そんな俺たちのリアクションが心外だったのか、だいは少しだけ拗ねた表情を見せてから。
「星さんか佐竹先生なら知ってるもん」
「あー、佐竹先生って知らんけど、星がいたか」
「あー……たしかに佐竹先生の〈Cider〉さんて盾って風見さん言ってたか」
「うん」
その発言に、俺とレッピーが「あー」となる。
そんな会話をしたところで——
「っと、そろそろ東中野か。じゃ、メンツ集めよろー。今日は楽しかったぜー。だい愛してる。ゼロやんはまた明日なー」
「うん、私も楽しかったよ。明日行けなくてごめんね。ゼロやんのことよろしくね」
「ういうい」
「とりあえず、また明日な」
「うぃー」
新宿から東中野は近いもので、いつの間にかあっという間にレッピーの最寄り駅に到着し、ひらひら手を振りながらレッピーが電車を降りていく。

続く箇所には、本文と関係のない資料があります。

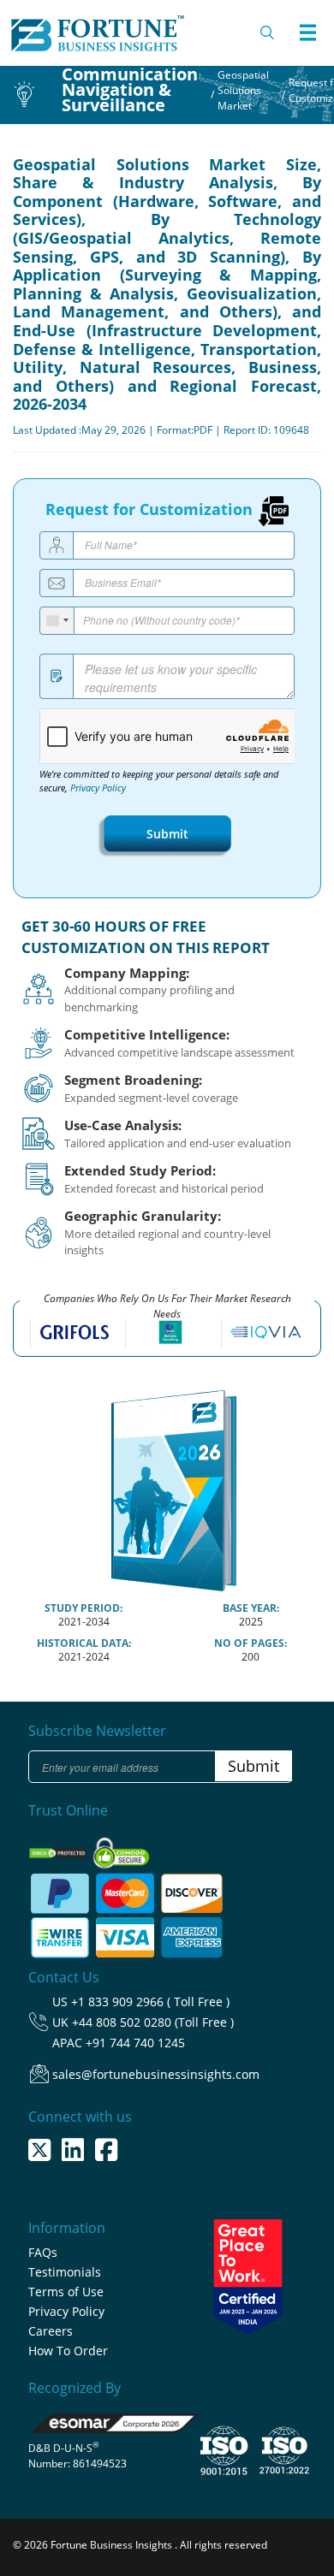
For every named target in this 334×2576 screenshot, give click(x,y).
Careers (50, 2331)
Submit (167, 834)
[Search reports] (268, 32)
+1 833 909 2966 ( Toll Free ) (150, 2001)
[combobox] (57, 620)
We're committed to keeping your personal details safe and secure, (158, 781)
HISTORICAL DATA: (84, 1643)
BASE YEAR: (251, 1608)
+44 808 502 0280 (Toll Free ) (153, 2022)
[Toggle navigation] (307, 32)
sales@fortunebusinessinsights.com (155, 2074)
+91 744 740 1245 (135, 2042)
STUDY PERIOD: (83, 1608)
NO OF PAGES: (250, 1643)
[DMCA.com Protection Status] (59, 1847)
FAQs (42, 2252)
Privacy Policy (98, 788)
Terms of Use (66, 2291)
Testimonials (64, 2272)
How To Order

その軽い感じの後ろ姿に、今日が初対面でも実際は長い付き合いを重ねてきた相手って感じを覚えて俺は思わず苦笑い。でもまぁ、明日も会うわけだしな。こんくらいでいっか。
去り行く友の背中で揺れる茶髪を眺めながら、俺がそんなことを思っていると。
「ふふん」
「ん?」
レッピーの姿が見えなくなった直後、隣に立っていただいが手を繋いできて、俺はそちらに顔を向ける。
「またお友達増えちゃった」
するとだいは何とも嬉しそうな声と表情を浮かべていて、今日が本当に楽しかったってことを言葉にせずとも伝えてくれた。
「ゲームの中よりずっと話しやすい人だったね」
「そうかー? 俺からすれば変わんねーけどな」
そしてだいの嬉しそうな感想に俺は苦笑いのまま返すけど、会えてよかった、その気持ちはだいと一緒だった。
「メンバー探しかー」
「その前に亜衣菜さんとの相談でしょ?」
「たしかに」
そして今日の日の振り返りと、明日からのやらなきゃいけないことを思いながら、俺はもう少し電車に揺られる。
でも、だいと繋いだ手は離さない。
この手を繋いでいれば、きっとなんでも大丈夫。
レッピーに言われた言葉を脳裏に掠めさせつつも、俺は楽しそうな笑顔を見せるだいにそう思うのだった。